#### [Source material]
━━━━━━━━━━━━━━━━

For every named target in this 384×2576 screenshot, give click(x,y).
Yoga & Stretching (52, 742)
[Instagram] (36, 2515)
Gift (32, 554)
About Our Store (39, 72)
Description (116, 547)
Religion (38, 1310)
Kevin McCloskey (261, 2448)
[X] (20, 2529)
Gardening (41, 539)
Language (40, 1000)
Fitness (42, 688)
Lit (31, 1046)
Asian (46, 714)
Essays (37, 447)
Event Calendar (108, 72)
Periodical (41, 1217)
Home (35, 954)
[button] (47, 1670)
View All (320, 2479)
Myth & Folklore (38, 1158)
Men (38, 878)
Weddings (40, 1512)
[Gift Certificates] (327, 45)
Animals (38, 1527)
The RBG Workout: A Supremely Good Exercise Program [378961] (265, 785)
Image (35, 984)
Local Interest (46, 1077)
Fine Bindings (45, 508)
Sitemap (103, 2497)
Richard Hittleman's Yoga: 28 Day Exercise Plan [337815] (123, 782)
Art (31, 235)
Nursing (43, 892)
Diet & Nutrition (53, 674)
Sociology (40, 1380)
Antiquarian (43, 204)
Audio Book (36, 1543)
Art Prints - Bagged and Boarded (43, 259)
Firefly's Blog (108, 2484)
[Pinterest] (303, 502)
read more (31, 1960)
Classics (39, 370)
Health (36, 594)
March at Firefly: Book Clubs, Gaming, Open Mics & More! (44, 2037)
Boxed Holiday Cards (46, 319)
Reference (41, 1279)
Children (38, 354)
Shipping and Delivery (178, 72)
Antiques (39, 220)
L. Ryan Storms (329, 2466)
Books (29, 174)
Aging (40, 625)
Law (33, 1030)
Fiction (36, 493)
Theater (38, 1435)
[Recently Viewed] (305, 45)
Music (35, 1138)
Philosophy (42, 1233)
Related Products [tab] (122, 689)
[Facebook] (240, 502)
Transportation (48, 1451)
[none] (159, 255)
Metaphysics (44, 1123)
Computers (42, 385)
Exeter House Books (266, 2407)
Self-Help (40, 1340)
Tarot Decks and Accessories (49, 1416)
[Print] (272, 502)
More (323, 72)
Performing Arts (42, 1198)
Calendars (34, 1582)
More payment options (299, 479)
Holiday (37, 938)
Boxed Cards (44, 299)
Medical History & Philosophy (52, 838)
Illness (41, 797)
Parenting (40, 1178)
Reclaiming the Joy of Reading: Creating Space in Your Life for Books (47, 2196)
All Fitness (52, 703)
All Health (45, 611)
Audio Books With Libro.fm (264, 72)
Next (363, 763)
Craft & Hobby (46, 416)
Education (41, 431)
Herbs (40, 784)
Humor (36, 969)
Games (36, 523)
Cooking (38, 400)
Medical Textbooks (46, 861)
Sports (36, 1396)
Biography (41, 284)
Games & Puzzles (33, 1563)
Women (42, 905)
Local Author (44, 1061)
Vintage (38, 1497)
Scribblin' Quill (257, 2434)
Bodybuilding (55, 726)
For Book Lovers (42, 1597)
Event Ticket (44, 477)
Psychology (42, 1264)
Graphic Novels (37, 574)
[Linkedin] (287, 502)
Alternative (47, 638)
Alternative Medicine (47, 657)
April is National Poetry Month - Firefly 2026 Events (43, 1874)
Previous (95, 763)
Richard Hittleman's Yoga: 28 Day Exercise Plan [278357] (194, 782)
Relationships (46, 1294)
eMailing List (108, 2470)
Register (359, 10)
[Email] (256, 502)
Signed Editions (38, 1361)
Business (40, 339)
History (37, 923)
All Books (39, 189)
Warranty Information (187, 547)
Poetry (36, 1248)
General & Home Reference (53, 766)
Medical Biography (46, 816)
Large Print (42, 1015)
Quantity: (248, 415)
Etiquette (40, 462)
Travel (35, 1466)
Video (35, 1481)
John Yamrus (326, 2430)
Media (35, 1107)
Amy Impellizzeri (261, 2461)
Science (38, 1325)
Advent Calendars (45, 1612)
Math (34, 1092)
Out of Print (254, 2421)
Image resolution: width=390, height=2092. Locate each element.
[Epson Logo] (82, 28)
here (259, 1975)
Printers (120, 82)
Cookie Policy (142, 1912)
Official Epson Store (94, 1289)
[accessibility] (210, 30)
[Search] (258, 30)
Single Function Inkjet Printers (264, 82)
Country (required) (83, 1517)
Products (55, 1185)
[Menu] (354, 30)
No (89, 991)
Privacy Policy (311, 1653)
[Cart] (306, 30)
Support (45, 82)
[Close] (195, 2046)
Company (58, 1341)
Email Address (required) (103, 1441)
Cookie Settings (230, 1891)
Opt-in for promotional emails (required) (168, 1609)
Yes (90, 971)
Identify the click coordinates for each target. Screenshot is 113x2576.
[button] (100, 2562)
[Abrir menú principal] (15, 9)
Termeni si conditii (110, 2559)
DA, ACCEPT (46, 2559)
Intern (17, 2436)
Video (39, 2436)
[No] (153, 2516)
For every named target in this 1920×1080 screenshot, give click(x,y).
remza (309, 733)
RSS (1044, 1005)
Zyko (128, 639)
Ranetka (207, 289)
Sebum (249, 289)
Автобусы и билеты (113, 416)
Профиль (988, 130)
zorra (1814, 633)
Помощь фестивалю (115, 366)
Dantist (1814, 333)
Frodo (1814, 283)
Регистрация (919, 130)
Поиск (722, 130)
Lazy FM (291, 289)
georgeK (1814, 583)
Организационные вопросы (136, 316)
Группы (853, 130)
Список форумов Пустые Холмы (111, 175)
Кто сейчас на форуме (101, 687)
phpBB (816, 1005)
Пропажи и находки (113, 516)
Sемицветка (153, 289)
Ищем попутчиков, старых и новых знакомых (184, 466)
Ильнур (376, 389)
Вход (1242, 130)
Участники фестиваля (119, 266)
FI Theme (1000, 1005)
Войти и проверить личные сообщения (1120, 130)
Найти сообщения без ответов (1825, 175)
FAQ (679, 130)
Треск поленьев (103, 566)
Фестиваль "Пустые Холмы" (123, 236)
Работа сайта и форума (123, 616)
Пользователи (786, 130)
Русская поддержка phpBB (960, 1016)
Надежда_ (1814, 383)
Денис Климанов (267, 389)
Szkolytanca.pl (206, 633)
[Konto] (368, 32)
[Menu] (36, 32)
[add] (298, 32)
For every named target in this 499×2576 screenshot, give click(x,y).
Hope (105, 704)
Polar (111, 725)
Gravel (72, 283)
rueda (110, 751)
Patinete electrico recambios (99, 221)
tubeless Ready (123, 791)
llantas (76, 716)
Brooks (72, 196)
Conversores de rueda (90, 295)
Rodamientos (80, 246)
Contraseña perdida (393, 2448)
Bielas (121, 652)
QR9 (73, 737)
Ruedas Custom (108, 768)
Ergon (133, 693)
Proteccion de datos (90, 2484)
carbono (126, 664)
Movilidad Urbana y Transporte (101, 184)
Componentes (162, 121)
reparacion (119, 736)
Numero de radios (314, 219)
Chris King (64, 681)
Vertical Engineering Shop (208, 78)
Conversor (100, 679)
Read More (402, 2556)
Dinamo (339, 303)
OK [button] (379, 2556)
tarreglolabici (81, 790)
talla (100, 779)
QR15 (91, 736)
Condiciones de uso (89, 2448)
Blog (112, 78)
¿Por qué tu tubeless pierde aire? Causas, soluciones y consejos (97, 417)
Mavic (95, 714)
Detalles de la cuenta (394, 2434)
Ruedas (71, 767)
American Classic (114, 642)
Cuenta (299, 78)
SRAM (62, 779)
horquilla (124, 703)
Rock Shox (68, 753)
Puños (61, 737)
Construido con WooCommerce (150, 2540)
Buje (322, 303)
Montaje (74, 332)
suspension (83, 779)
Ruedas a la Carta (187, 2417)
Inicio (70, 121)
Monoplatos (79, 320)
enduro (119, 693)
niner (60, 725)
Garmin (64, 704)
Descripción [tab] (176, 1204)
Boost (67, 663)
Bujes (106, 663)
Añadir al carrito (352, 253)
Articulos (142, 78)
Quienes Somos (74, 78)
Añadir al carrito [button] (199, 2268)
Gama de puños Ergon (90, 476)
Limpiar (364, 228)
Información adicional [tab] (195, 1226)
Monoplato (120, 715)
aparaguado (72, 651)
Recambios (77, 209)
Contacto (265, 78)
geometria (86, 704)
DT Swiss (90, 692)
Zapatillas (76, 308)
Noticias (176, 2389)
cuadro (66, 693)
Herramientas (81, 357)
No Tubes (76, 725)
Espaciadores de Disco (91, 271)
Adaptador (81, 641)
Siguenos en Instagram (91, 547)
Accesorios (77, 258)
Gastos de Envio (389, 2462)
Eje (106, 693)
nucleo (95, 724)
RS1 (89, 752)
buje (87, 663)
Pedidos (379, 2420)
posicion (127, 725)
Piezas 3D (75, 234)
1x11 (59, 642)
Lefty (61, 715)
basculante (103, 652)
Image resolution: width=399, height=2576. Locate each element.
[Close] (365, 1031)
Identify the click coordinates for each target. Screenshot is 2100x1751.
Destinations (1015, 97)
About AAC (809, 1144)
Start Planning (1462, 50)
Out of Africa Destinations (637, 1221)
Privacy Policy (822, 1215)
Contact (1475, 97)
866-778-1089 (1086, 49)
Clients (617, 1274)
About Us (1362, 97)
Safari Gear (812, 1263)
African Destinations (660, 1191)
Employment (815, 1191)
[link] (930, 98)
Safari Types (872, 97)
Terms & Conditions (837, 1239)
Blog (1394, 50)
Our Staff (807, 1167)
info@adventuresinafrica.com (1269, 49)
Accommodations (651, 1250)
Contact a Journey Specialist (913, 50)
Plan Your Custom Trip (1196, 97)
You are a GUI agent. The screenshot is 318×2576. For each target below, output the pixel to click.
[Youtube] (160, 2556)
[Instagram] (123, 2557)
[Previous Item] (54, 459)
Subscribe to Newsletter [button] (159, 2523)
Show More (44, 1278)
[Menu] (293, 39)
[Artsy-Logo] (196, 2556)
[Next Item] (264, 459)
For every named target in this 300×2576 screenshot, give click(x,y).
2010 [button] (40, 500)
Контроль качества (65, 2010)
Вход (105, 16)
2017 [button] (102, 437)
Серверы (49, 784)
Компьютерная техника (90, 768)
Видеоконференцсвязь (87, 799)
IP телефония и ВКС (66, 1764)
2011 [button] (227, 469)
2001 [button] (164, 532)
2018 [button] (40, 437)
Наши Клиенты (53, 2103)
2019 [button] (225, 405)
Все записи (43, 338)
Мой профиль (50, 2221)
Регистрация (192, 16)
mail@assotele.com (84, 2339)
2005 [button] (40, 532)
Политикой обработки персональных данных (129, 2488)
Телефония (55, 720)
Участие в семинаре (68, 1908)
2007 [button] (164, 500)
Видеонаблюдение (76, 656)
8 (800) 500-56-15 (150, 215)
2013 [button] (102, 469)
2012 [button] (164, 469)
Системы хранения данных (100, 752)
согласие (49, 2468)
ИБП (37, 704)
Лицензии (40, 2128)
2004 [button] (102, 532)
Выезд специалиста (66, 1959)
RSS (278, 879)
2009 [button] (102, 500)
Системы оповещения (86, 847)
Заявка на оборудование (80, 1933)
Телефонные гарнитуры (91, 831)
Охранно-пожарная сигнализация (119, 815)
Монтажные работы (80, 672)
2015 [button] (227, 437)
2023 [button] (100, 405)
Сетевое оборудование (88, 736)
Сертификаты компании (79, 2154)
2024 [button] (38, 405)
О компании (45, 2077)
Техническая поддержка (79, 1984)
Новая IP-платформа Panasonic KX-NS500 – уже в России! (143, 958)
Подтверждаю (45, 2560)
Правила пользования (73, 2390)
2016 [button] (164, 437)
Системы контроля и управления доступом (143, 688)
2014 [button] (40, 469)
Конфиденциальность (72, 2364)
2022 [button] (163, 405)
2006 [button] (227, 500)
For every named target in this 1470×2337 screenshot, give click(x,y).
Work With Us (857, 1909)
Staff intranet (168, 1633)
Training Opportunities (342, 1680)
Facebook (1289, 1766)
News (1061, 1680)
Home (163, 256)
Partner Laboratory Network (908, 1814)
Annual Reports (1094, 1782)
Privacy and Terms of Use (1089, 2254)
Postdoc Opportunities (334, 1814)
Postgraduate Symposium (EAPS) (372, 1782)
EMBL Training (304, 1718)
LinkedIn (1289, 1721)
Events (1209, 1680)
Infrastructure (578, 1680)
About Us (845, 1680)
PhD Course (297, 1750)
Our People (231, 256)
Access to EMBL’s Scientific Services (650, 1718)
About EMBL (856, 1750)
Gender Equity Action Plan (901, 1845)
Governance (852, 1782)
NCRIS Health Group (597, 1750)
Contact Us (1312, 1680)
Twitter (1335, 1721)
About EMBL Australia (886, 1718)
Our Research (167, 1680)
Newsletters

━━━━━━━━━━━━━━━━

#### [What needs to be done]
Retype, in the same exact form, the lines of the material above from the line holding "8 (800) 500-56-15 (150, 215)" through the line holding "Системы оповещения (86, 847)".

#### [Output for this exercise]
8 (800) 500-56-15 (150, 215)
2013 [button] (102, 469)
2012 [button] (164, 469)
Системы хранения данных (100, 752)
согласие (49, 2468)
ИБП (37, 704)
Лицензии (40, 2128)
2004 [button] (102, 532)
Выезд специалиста (66, 1959)
RSS (278, 879)
2009 [button] (102, 500)
Системы оповещения (86, 847)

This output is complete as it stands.